§ Page extract
————
Stav Cohen is a Ph.D. candidate in the Technion’s Faculty of Data and Decision Sciences. He is researching generative artificial intelligence (GenAI) methodologies, with a specific emphasis on security and operational aspects. He recently discovered, or rather created, a potential threat to GenAI systems.  

GenAI uses artificial intelligence to create unique content, including audio, code, images, text, simulations, and videos. This technology is becoming increasingly popular. It’s used to automatically make calendar bookings, create chat boxes on websites, write poetry and love songs, and more.  

But as these tools become more powerful and “intelligent,” there is also an increased danger for them to be abused. While previous researchers highlighted risks with specific GenAI agents, a question remained if entire GenAI ecosystems could be exploited. It turns out they can.
————
§ The data
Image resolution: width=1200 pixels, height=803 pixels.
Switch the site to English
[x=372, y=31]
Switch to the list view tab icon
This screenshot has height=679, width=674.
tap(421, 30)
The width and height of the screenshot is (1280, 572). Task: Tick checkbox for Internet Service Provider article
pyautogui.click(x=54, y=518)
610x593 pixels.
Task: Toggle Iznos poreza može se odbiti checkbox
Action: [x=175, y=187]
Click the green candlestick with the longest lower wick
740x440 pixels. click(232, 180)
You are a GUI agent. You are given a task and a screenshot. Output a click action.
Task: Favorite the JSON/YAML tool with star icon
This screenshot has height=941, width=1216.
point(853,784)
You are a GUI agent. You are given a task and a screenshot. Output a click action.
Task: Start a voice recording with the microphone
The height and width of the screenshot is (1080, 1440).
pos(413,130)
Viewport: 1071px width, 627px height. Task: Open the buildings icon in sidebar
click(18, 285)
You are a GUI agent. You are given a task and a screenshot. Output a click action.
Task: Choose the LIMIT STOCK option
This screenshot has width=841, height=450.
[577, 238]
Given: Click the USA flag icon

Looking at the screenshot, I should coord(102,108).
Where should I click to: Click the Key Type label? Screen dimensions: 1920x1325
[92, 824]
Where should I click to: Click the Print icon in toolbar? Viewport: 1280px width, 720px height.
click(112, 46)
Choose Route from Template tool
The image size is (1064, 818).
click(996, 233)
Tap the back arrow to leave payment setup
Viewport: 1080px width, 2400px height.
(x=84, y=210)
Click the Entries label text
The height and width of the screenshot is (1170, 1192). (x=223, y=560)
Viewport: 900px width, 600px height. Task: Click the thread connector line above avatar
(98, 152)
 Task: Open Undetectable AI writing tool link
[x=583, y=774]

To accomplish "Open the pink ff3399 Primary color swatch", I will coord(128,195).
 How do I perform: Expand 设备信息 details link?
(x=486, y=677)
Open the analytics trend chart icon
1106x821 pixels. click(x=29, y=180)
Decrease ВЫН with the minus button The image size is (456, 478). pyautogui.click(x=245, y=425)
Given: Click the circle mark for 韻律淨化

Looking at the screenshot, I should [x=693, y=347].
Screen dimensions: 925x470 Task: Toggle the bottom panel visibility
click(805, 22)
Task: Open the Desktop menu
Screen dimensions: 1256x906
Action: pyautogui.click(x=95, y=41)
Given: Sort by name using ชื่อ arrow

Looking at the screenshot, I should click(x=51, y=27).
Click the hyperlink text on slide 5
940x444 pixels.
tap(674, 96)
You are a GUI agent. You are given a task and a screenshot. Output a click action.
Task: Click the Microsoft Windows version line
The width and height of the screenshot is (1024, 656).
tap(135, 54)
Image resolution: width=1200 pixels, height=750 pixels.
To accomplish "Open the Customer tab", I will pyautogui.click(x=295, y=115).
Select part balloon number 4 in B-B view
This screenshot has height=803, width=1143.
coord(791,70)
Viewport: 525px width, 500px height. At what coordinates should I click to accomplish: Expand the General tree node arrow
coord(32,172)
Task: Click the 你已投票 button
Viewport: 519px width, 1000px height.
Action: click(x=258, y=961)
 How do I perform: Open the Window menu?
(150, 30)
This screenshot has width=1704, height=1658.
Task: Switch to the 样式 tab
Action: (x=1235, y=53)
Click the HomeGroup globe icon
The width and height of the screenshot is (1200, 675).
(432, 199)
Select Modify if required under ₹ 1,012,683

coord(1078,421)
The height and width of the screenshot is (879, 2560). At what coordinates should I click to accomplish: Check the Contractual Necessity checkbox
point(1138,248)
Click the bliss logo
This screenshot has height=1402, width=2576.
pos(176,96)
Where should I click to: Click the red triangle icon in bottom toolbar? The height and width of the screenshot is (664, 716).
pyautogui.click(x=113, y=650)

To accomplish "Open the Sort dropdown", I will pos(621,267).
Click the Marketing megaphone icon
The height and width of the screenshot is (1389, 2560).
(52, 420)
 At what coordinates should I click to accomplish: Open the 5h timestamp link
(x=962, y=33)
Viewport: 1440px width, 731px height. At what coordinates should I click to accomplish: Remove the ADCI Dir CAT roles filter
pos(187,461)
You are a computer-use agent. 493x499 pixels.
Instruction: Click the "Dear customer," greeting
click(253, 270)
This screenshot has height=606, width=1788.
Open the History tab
————
§ Assignment 1
Answer these from the passage on GenAI security research:
(a) In which faculty is Stav Cohen a Ph.D. candidate?
(b) What uses of GenAI does the passage list?
(c) What question remained after previous researchers highlighted risks with specific GenAI agents?
§ Assignment 2
Carry on the passage on GenAI security research from the point where it stops.
The material stands apart from the passage on GenAI security research and has no connection to it.

§ Exercise output 1
(a) The Technion's Faculty of Data and Decision Sciences.
(b) Automatically making calendar bookings, creating chat boxes on websites, and writing poetry and love songs.
(c) Whether entire GenAI ecosystems could be exploited.

§ Exercise output 2
In research that began during Cohen’s master’s internship this past summer at the Joan & Irwin Jacobs Technion-Cornell Institute in Manhattan, he and two other cyber security researchers created the first GenAI worm that can spread among AI ecosystems. The zero-click worm is capable of stealing data, spamming email, or deploying malware. 

It was created in a safe lab environment and has not yet been seen in the real world. But the researchers warn it’s just a matter of time before malicious actors learn how to exploit the systems.  

They call the new worm Morris II, as a nod to the original Morris computer worm that caused havoc in the nascent internet of 1988. In their experiment, Morris II was able to infiltrate the three most popular GenAI tools — ChatGPT, Gemini, and LLaVA — by deploying an “adversarial self-replicating prompt.”  

According to the researchers’ abstract, “The study demonstrates that attackers can insert such prompts into inputs that, when processed by GenAI models, prompt the model to replicate the input as output (replication) and engage in malicious activities (payload). Additionally, these inputs compel the agent to deliver them (propagate) to new agents by exploiting the connectivity within the GenAI ecosystem.”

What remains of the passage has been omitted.